Legon v. Withee

Decision Date01 January 1860
Citation25 Tex. 350
PartiesJOHN B. LEGON v. JOHN W. WITHEE.
CourtTexas Supreme Court

OPINION TEXT STARTS HERE

Although it has not been usual to dismiss causes in this court for want of an assignment of errors, except upon motion of the defendant in error or appellee, yet see this case for circumstances under which the court will dismiss for that cause without motion.

Errors should be assigned either in the court below in accordance with the statute, or in this court by?? consent of parties.

ERROR from Cass. Tried below before the Hon. W. S Todd.

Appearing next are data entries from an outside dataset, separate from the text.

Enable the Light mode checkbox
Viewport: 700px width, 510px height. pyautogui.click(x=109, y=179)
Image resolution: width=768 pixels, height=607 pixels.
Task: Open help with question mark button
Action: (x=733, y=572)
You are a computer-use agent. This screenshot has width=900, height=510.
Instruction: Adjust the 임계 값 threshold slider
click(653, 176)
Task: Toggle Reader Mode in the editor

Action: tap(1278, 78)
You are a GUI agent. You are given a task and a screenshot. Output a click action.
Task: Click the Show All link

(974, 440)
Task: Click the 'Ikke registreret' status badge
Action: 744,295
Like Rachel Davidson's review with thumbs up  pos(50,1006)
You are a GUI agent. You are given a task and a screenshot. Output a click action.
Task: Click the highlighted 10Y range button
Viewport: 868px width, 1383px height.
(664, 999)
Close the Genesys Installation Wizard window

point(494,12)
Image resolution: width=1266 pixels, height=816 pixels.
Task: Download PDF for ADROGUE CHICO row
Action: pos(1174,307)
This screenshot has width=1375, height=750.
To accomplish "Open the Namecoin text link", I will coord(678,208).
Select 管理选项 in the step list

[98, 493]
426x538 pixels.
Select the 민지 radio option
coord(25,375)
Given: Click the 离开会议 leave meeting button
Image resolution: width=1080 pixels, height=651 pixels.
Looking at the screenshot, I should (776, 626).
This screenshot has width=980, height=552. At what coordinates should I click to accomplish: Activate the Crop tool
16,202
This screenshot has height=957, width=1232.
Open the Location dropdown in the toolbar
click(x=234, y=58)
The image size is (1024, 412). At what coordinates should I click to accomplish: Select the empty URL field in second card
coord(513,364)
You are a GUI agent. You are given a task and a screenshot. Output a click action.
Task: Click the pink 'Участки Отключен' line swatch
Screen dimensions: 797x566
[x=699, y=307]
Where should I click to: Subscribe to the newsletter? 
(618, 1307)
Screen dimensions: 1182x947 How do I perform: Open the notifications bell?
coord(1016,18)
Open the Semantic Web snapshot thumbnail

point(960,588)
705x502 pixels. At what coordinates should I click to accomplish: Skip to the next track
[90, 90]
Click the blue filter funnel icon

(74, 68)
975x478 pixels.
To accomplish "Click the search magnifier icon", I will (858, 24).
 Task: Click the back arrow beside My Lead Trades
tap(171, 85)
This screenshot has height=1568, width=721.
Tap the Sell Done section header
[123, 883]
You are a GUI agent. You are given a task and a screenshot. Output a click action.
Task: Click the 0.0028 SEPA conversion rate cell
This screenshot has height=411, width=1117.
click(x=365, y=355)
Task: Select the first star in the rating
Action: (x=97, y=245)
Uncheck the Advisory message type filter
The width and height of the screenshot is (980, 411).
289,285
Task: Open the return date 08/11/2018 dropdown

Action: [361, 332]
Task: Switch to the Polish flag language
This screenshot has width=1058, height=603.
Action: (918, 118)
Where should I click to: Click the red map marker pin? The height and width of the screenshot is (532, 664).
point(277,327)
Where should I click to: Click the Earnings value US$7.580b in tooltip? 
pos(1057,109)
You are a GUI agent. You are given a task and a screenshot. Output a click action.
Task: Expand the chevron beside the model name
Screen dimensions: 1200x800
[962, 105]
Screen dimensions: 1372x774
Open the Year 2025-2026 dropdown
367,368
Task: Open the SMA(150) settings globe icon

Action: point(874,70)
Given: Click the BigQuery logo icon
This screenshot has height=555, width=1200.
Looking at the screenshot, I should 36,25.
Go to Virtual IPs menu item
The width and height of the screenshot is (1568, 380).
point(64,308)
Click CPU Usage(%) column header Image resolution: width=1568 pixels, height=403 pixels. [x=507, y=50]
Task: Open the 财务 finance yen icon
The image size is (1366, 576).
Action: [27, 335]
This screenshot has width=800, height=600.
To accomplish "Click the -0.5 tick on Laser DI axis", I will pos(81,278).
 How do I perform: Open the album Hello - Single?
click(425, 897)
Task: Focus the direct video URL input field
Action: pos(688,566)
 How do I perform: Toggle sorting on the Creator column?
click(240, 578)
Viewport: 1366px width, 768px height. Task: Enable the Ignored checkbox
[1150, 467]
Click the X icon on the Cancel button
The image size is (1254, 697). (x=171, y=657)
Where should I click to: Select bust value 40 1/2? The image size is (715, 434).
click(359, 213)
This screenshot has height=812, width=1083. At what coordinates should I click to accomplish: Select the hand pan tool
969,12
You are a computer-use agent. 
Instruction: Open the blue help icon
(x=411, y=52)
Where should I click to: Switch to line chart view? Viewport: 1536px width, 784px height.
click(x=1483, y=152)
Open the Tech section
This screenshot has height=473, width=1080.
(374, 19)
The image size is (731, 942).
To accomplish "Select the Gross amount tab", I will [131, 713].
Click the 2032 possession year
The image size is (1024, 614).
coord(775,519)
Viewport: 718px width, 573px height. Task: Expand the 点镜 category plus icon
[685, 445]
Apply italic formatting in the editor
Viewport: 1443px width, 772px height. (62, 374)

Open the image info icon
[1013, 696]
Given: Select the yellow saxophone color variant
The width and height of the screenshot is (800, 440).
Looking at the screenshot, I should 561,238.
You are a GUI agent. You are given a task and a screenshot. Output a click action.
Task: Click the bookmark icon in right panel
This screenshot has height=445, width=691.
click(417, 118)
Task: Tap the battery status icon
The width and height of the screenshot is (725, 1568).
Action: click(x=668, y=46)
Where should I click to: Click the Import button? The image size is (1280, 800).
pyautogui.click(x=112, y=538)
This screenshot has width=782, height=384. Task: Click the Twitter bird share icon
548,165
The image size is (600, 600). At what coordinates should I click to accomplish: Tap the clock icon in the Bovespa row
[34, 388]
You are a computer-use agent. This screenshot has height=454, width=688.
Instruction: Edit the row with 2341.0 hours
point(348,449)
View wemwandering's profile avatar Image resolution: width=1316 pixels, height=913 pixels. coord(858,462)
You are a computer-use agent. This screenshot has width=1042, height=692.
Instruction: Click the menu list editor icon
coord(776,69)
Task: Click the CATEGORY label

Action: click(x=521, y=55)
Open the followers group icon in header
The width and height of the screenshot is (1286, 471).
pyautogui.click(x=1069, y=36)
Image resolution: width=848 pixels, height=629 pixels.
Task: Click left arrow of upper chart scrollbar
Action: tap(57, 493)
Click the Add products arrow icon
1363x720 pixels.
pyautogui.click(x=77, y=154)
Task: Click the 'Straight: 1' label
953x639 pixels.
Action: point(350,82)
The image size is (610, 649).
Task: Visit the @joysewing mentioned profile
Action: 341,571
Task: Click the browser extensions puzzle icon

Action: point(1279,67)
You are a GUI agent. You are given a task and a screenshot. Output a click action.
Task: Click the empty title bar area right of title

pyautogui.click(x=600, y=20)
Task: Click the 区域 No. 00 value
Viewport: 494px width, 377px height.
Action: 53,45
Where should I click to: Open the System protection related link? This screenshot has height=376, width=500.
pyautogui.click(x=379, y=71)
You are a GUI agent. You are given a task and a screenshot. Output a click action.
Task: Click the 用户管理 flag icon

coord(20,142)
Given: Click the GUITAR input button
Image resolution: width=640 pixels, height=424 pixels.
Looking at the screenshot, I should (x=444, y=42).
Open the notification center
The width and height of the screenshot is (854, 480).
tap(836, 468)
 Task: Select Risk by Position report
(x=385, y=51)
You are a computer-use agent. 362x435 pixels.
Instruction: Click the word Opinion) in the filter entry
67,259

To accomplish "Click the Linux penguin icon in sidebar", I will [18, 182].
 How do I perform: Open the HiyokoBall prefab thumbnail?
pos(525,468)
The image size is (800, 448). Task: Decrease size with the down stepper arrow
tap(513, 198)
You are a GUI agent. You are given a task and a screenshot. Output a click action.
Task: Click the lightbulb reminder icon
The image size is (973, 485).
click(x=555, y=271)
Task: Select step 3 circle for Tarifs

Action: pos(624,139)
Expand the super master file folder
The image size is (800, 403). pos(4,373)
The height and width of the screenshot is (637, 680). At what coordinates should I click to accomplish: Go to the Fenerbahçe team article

P. Murrah, for defendant in error.

S. F. Moseley, on the same side.

ROBERTS, C. J.

This is a suit instituted by Withee against Moore for four bales of cotton, alleged to be of the value of one hundred and thirty dollars. A sequestration was issued by which the cotton was seized, and the present plaintiff in error, Legon, became surety for Moore on his replevy bond. A verdict was returned against Moore, for one hundred and ninety dollars, and a judgment rendered in favor of Withee against Moore and his sureties on his replevy bond, Legon and Jackson, for said amount of one hundred and ninety dollars, and execution ordered to issue for its collection unconditionally. Neither Moore nor Jackson have taken any steps to have the case brought into this court for revision. Legon filed a petition in error, gave bond, filed the record in this court, but has not assigned errors. Moore has assigned errors. Withee has appeared, filed a brief, and asked an affirmance of the judgment below. So has plaintiff in error, Legon, appeared, filed a brief, and asked a reversal of the judgment on the grounds of error assigned by Moore, who is not now in this court a party. Delay has not been suggested by Withee.

The judgment may be erroneous as to all the parties, as it has been rendered. We are not prepared to say that it should be affirmed against any of them who may be in court. The suit is to recover four bales of cotton alleged to be worth one hundred and thirty dollars. The verdict is in favor of plaintiff below, Withee, for one hundred and ninety dollars. Is this such a verdict as authorized a judgment against Legon, as surety on the replevy bond? And if so, was an unconditional judgment for one hundred and ninety dollars the proper judgment against him? Has Legon any right to object to any proceedings in the cause anterior to the verdict? See O. & W. Dig. art. 1839. These being the important questions which must first be determined; and they...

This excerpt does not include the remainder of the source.